On that Monday, September 1, following the filing of his lawsuit, Hurricane Gustav would come ashore in Louisiana.
The power at Travis Perrilloux’s Kenner apartment complex would be out for nearly a week. Until the power was restored, Travis decided that he and his family should stay with his parents.
On Wednesday September 3, 2008, a week to the day of the filing of his lawsuit against the City of Kenner and its police department, Perrilloux said he had to report back to the firehouse for duty later that afternoon. Needing fresh uniforms, at around 1p.m. he returned to his hot, dark apartment and decided to take a quick nap before reporting to work. Within a matter of minutes after falling asleep, he heard a loud pounding on the front door of his apartment, he arose to answer the door. As he slightly cracked the door open, standing only in his underwear – because as he explained, “it was hot that day and the air was off” – he found himself staring into the eyes of a half-dozen Kenner police officers with their weapons drawn and aimed at him. He was ordered to slowly back away from the door and then lie prostrate on the floor.

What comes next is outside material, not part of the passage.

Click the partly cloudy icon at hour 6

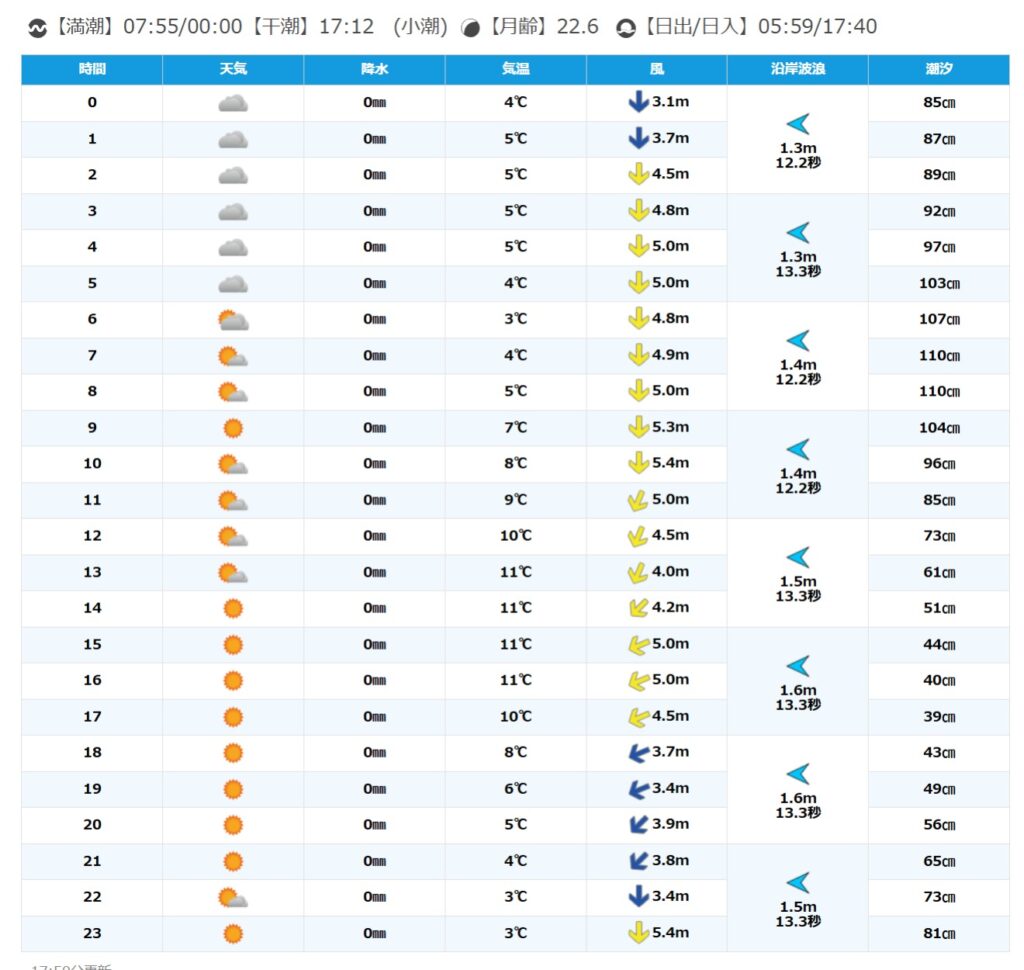pos(233,320)
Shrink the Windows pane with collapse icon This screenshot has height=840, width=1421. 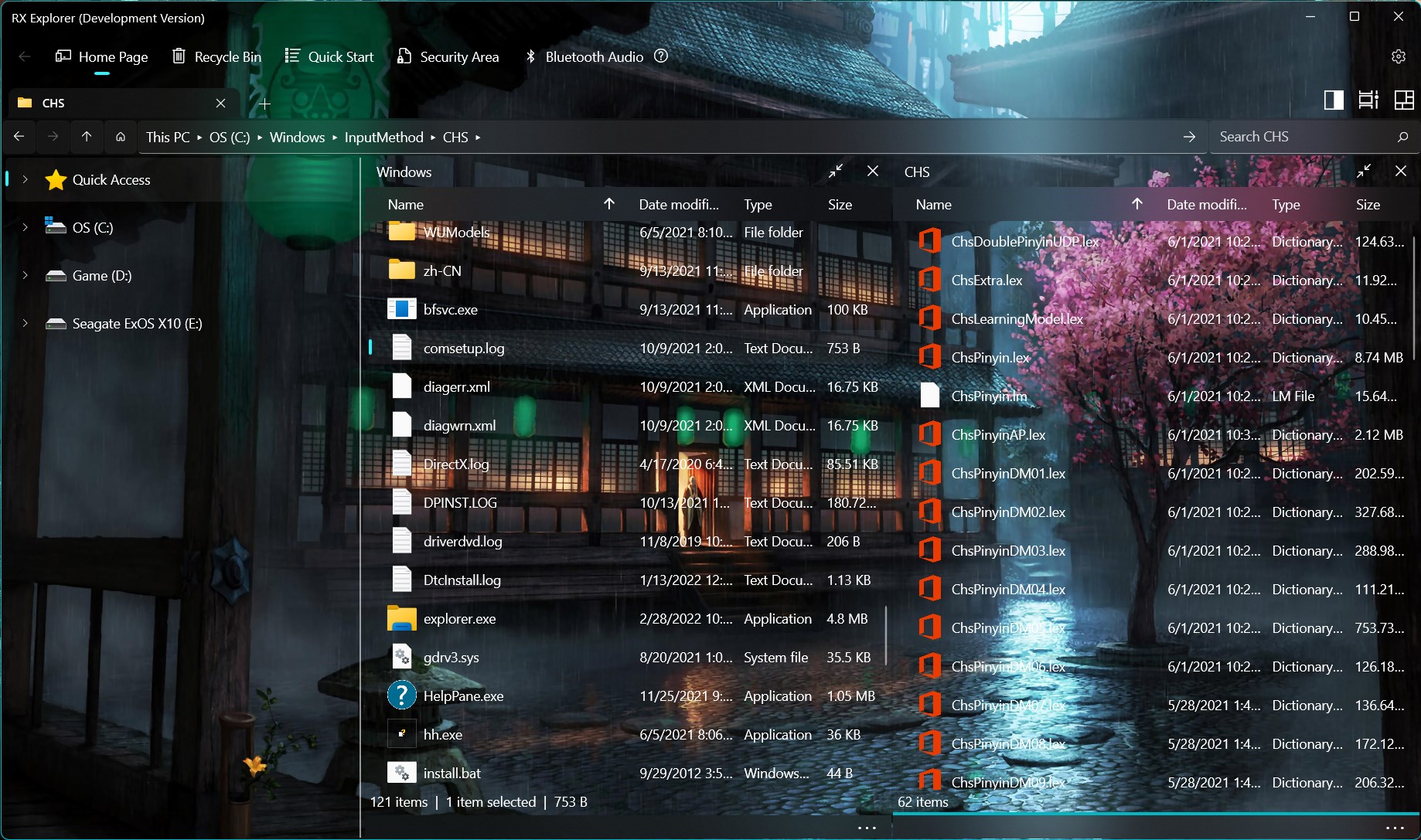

“I didn’t realize at the time that how fortunate I was to be standing there in my underwear,” Perrilloux told The Louisiana Weekly. “If I had clothes on it would have been too easy for them to say I went for a weapon and then they shot me.”
Eventually he was allowed to put his pants on, then handcuffed and once again placed in the back of a police cruiser. It wasn’t until he was en route to jail that he found out why he had been arrested. According to the arrest report, Perrilloux had entered his apartment complex, identified himself as an NOPD narcotics officer and pointed a service revolver at four individuals. “And I guess if you hear them tell it,” Perrilloux added, ” like Goldilocks, I then went into my apartment, stripped down to my underwear and fell asleep!”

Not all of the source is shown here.